**WHAT IS BEING ASKED:** Copy the entries below, substituting "How should I carry out" for each occurrence of "How do I perform" and keeping everything else the same.

▼

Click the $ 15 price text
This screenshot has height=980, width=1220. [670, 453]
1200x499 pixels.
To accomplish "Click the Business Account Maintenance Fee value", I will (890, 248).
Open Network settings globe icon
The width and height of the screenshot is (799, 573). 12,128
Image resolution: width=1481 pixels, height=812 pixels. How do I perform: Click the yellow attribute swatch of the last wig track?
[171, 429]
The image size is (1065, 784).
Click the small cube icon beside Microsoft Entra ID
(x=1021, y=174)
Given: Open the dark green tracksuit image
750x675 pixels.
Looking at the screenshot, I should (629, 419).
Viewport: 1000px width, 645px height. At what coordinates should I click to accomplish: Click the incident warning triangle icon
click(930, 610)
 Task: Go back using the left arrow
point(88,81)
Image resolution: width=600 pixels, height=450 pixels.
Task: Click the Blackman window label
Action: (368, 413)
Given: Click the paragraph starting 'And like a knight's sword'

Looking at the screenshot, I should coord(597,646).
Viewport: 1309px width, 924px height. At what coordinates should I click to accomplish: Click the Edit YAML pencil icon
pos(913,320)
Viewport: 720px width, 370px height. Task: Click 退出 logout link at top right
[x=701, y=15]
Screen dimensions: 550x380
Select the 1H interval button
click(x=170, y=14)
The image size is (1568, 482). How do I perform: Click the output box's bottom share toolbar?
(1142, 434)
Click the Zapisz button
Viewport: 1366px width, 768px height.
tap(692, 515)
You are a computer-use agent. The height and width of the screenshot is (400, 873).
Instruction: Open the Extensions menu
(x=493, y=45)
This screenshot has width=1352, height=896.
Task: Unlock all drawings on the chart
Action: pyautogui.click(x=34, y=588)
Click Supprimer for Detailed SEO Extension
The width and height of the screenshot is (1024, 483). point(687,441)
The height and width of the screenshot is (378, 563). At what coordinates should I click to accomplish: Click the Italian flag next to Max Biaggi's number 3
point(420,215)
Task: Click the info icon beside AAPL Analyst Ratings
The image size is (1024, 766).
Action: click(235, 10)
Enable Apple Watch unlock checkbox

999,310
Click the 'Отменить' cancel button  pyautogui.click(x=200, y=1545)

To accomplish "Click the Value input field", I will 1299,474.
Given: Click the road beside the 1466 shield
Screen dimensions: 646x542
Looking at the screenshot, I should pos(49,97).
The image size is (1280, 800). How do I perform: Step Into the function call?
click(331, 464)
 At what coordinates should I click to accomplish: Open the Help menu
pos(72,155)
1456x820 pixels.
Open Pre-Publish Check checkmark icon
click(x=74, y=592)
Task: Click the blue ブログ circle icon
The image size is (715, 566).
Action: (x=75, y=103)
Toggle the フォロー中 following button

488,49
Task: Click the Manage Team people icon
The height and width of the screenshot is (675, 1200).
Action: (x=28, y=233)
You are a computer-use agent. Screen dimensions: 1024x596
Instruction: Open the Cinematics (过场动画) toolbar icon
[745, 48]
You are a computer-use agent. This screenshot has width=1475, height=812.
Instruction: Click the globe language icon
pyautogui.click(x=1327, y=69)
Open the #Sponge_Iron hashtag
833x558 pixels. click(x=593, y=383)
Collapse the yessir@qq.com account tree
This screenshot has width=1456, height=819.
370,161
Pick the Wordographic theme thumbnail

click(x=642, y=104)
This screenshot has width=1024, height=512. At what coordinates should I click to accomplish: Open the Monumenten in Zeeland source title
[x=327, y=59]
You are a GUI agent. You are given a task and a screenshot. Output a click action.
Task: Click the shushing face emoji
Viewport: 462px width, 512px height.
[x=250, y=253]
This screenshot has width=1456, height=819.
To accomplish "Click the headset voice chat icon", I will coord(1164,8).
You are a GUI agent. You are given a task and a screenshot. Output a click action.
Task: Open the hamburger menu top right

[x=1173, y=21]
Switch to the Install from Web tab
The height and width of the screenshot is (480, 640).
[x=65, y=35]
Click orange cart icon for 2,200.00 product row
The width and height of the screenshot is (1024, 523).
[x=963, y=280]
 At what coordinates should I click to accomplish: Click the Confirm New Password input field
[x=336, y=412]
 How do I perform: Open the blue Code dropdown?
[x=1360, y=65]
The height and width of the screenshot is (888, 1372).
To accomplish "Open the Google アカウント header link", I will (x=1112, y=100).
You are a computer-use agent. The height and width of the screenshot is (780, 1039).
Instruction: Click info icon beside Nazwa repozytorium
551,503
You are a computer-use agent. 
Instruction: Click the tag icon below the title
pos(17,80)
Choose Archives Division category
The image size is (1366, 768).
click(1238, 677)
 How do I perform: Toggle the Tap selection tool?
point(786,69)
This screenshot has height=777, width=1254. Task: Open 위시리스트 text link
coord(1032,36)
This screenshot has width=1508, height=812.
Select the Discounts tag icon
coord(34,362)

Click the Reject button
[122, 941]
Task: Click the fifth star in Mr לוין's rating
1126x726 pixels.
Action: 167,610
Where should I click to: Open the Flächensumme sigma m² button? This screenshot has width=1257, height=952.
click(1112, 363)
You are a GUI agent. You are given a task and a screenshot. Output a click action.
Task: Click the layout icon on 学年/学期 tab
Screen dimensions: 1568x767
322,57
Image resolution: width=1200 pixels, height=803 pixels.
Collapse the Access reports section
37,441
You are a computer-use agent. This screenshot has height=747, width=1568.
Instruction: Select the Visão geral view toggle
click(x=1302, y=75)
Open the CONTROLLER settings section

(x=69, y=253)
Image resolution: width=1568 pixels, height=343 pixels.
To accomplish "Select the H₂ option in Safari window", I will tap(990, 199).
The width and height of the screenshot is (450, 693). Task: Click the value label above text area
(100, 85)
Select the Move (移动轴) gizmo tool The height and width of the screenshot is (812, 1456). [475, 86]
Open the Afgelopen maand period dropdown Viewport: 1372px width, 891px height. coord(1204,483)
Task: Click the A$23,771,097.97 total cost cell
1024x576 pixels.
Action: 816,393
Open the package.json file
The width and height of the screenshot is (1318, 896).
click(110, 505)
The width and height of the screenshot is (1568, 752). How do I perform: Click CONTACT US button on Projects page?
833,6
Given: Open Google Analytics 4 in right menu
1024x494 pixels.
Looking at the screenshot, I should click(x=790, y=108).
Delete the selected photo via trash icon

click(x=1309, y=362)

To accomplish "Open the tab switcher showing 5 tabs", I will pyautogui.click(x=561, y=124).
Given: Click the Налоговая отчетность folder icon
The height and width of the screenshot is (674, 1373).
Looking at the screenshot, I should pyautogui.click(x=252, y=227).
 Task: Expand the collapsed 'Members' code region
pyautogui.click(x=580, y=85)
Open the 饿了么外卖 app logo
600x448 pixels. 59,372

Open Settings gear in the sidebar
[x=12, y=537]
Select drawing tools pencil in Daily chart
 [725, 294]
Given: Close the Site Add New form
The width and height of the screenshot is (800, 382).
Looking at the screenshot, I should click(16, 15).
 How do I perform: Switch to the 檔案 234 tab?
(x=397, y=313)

▲

**FINISHED ANSWER:**
Click the $ 15 price text
This screenshot has height=980, width=1220. [670, 453]
1200x499 pixels.
To accomplish "Click the Business Account Maintenance Fee value", I will (890, 248).
Open Network settings globe icon
The width and height of the screenshot is (799, 573). 12,128
Image resolution: width=1481 pixels, height=812 pixels. How should I carry out: Click the yellow attribute swatch of the last wig track?
[171, 429]
The image size is (1065, 784).
Click the small cube icon beside Microsoft Entra ID
(x=1021, y=174)
Given: Open the dark green tracksuit image
750x675 pixels.
Looking at the screenshot, I should (629, 419).
Viewport: 1000px width, 645px height. At what coordinates should I click to accomplish: Click the incident warning triangle icon
click(930, 610)
 Task: Go back using the left arrow
point(88,81)
Image resolution: width=600 pixels, height=450 pixels.
Task: Click the Blackman window label
Action: (368, 413)
Given: Click the paragraph starting 'And like a knight's sword'

Looking at the screenshot, I should coord(597,646).
Viewport: 1309px width, 924px height. At what coordinates should I click to accomplish: Click the Edit YAML pencil icon
pos(913,320)
Viewport: 720px width, 370px height. Task: Click 退出 logout link at top right
[x=701, y=15]
Screen dimensions: 550x380
Select the 1H interval button
click(x=170, y=14)
The image size is (1568, 482). How should I carry out: Click the output box's bottom share toolbar?
(1142, 434)
Click the Zapisz button
Viewport: 1366px width, 768px height.
tap(692, 515)
You are a computer-use agent. The height and width of the screenshot is (400, 873).
Instruction: Open the Extensions menu
(x=493, y=45)
This screenshot has width=1352, height=896.
Task: Unlock all drawings on the chart
Action: pyautogui.click(x=34, y=588)
Click Supprimer for Detailed SEO Extension
The width and height of the screenshot is (1024, 483). point(687,441)
The height and width of the screenshot is (378, 563). At what coordinates should I click to accomplish: Click the Italian flag next to Max Biaggi's number 3
point(420,215)
Task: Click the info icon beside AAPL Analyst Ratings
The image size is (1024, 766).
Action: click(235, 10)
Enable Apple Watch unlock checkbox

999,310
Click the 'Отменить' cancel button  pyautogui.click(x=200, y=1545)

To accomplish "Click the Value input field", I will 1299,474.
Given: Click the road beside the 1466 shield
Screen dimensions: 646x542
Looking at the screenshot, I should pos(49,97).
The image size is (1280, 800). How should I carry out: Step Into the function call?
click(331, 464)
 At what coordinates should I click to accomplish: Open the Help menu
pos(72,155)
1456x820 pixels.
Open Pre-Publish Check checkmark icon
click(x=74, y=592)
Task: Click the blue ブログ circle icon
The image size is (715, 566).
Action: (x=75, y=103)
Toggle the フォロー中 following button

488,49
Task: Click the Manage Team people icon
The height and width of the screenshot is (675, 1200).
Action: (x=28, y=233)
You are a computer-use agent. Screen dimensions: 1024x596
Instruction: Open the Cinematics (过场动画) toolbar icon
[745, 48]
You are a computer-use agent. This screenshot has width=1475, height=812.
Instruction: Click the globe language icon
pyautogui.click(x=1327, y=69)
Open the #Sponge_Iron hashtag
833x558 pixels. click(x=593, y=383)
Collapse the yessir@qq.com account tree
This screenshot has width=1456, height=819.
370,161
Pick the Wordographic theme thumbnail

click(x=642, y=104)
This screenshot has width=1024, height=512. At what coordinates should I click to accomplish: Open the Monumenten in Zeeland source title
[x=327, y=59]
You are a GUI agent. You are given a task and a screenshot. Output a click action.
Task: Click the shushing face emoji
Viewport: 462px width, 512px height.
[x=250, y=253]
This screenshot has width=1456, height=819.
To accomplish "Click the headset voice chat icon", I will coord(1164,8).
You are a GUI agent. You are given a task and a screenshot. Output a click action.
Task: Open the hamburger menu top right

[x=1173, y=21]
Switch to the Install from Web tab
The height and width of the screenshot is (480, 640).
[x=65, y=35]
Click orange cart icon for 2,200.00 product row
The width and height of the screenshot is (1024, 523).
[x=963, y=280]
 At what coordinates should I click to accomplish: Click the Confirm New Password input field
[x=336, y=412]
 How should I carry out: Open the blue Code dropdown?
[x=1360, y=65]
The height and width of the screenshot is (888, 1372).
To accomplish "Open the Google アカウント header link", I will (x=1112, y=100).
You are a computer-use agent. The height and width of the screenshot is (780, 1039).
Instruction: Click info icon beside Nazwa repozytorium
551,503
You are a computer-use agent. 
Instruction: Click the tag icon below the title
pos(17,80)
Choose Archives Division category
The image size is (1366, 768).
click(1238, 677)
 How should I carry out: Toggle the Tap selection tool?
point(786,69)
This screenshot has height=777, width=1254. Task: Open 위시리스트 text link
coord(1032,36)
This screenshot has width=1508, height=812.
Select the Discounts tag icon
coord(34,362)

Click the Reject button
[122, 941]
Task: Click the fifth star in Mr לוין's rating
1126x726 pixels.
Action: 167,610
Where should I click to: Open the Flächensumme sigma m² button? This screenshot has width=1257, height=952.
click(1112, 363)
You are a GUI agent. You are given a task and a screenshot. Output a click action.
Task: Click the layout icon on 学年/学期 tab
Screen dimensions: 1568x767
322,57
Image resolution: width=1200 pixels, height=803 pixels.
Collapse the Access reports section
37,441
You are a computer-use agent. This screenshot has height=747, width=1568.
Instruction: Select the Visão geral view toggle
click(x=1302, y=75)
Open the CONTROLLER settings section

(x=69, y=253)
Image resolution: width=1568 pixels, height=343 pixels.
To accomplish "Select the H₂ option in Safari window", I will tap(990, 199).
The width and height of the screenshot is (450, 693). Task: Click the value label above text area
(100, 85)
Select the Move (移动轴) gizmo tool The height and width of the screenshot is (812, 1456). [475, 86]
Open the Afgelopen maand period dropdown Viewport: 1372px width, 891px height. coord(1204,483)
Task: Click the A$23,771,097.97 total cost cell
1024x576 pixels.
Action: 816,393
Open the package.json file
The width and height of the screenshot is (1318, 896).
click(110, 505)
The width and height of the screenshot is (1568, 752). How should I carry out: Click CONTACT US button on Projects page?
833,6
Given: Open Google Analytics 4 in right menu
1024x494 pixels.
Looking at the screenshot, I should click(x=790, y=108).
Delete the selected photo via trash icon

click(x=1309, y=362)

To accomplish "Open the tab switcher showing 5 tabs", I will pyautogui.click(x=561, y=124).
Given: Click the Налоговая отчетность folder icon
The height and width of the screenshot is (674, 1373).
Looking at the screenshot, I should pyautogui.click(x=252, y=227).
 Task: Expand the collapsed 'Members' code region
pyautogui.click(x=580, y=85)
Open the 饿了么外卖 app logo
600x448 pixels. 59,372

Open Settings gear in the sidebar
[x=12, y=537]
Select drawing tools pencil in Daily chart
 [725, 294]
Given: Close the Site Add New form
The width and height of the screenshot is (800, 382).
Looking at the screenshot, I should click(16, 15).
 How should I carry out: Switch to the 檔案 234 tab?
(x=397, y=313)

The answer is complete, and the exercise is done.